- _Task objective_: Lay out every line of the rows below as a Markdown table with two columns, No. and Line, numbering the lines in order and skipping blank ones.

- _Rows for finding words and items on a page_:

----

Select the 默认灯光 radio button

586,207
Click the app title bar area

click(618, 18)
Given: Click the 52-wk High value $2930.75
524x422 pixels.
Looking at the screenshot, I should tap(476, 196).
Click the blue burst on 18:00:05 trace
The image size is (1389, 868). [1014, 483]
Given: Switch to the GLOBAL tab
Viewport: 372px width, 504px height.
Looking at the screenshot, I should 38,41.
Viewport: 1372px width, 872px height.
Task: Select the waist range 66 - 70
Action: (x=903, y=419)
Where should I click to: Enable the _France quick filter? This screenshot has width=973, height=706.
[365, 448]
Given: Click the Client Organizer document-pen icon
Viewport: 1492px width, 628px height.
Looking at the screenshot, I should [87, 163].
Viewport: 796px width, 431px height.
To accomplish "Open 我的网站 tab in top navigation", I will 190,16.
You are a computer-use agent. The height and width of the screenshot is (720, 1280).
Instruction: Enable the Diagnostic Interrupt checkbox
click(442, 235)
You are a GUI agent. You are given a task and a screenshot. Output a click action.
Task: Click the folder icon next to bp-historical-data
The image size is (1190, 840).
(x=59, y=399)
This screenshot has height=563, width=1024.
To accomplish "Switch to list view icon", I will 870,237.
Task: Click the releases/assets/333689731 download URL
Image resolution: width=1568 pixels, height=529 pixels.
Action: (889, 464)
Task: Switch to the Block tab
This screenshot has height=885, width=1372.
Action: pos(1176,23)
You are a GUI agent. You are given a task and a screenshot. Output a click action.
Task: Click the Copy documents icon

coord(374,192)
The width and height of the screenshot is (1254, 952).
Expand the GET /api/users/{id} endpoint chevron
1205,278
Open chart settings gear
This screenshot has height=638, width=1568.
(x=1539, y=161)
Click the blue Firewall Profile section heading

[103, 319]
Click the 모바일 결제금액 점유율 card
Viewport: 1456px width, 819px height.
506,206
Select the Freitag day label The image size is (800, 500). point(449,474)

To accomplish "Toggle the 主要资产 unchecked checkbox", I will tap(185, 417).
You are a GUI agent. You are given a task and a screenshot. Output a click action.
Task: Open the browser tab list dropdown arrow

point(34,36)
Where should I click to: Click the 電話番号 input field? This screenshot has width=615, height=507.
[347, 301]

----

- _Exercise result_:
| No. | Line |
|---|---|
| 1 | Select the 默认灯光 radio button |
| 2 | 586,207 |
| 3 | Click the app title bar area |
| 4 | click(618, 18) |
| 5 | Given: Click the 52-wk High value $2930.75 |
| 6 | 524x422 pixels. |
| 7 | Looking at the screenshot, I should tap(476, 196). |
| 8 | Click the blue burst on 18:00:05 trace |
| 9 | The image size is (1389, 868). [1014, 483] |
| 10 | Given: Switch to the GLOBAL tab |
| 11 | Viewport: 372px width, 504px height. |
| 12 | Looking at the screenshot, I should 38,41. |
| 13 | Viewport: 1372px width, 872px height. |
| 14 | Task: Select the waist range 66 - 70 |
| 15 | Action: (x=903, y=419) |
| 16 | Where should I click to: Enable the _France quick filter? This screenshot has width=973, height=706. |
| 17 | [365, 448] |
| 18 | Given: Click the Client Organizer document-pen icon |
| 19 | Viewport: 1492px width, 628px height. |
| 20 | Looking at the screenshot, I should [87, 163]. |
| 21 | Viewport: 796px width, 431px height. |
| 22 | To accomplish "Open 我的网站 tab in top navigation", I will 190,16. |
| 23 | You are a computer-use agent. The height and width of the screenshot is (720, 1280). |
| 24 | Instruction: Enable the Diagnostic Interrupt checkbox |
| 25 | click(442, 235) |
| 26 | You are a GUI agent. You are given a task and a screenshot. Output a click action. |
| 27 | Task: Click the folder icon next to bp-historical-data |
| 28 | The image size is (1190, 840). |
| 29 | (x=59, y=399) |
| 30 | This screenshot has height=563, width=1024. |
| 31 | To accomplish "Switch to list view icon", I will 870,237. |
| 32 | Task: Click the releases/assets/333689731 download URL |
| 33 | Image resolution: width=1568 pixels, height=529 pixels. |
| 34 | Action: (889, 464) |
| 35 | Task: Switch to the Block tab |
| 36 | This screenshot has height=885, width=1372. |
| 37 | Action: pos(1176,23) |
| 38 | You are a GUI agent. You are given a task and a screenshot. Output a click action. |
| 39 | Task: Click the Copy documents icon |
| 40 | coord(374,192) |
| 41 | The width and height of the screenshot is (1254, 952). |
| 42 | Expand the GET /api/users/{id} endpoint chevron |
| 43 | 1205,278 |
| 44 | Open chart settings gear |
| 45 | This screenshot has height=638, width=1568. |
| 46 | (x=1539, y=161) |
| 47 | Click the blue Firewall Profile section heading |
| 48 | [103, 319] |
| 49 | Click the 모바일 결제금액 점유율 card |
| 50 | Viewport: 1456px width, 819px height. |
| 51 | 506,206 |
| 52 | Select the Freitag day label The image size is (800, 500). point(449,474) |
| 53 | To accomplish "Toggle the 主要资产 unchecked checkbox", I will tap(185, 417). |
| 54 | You are a GUI agent. You are given a task and a screenshot. Output a click action. |
| 55 | Task: Open the browser tab list dropdown arrow |
| 56 | point(34,36) |
| 57 | Where should I click to: Click the 電話番号 input field? This screenshot has width=615, height=507. |
| 58 | [347, 301] |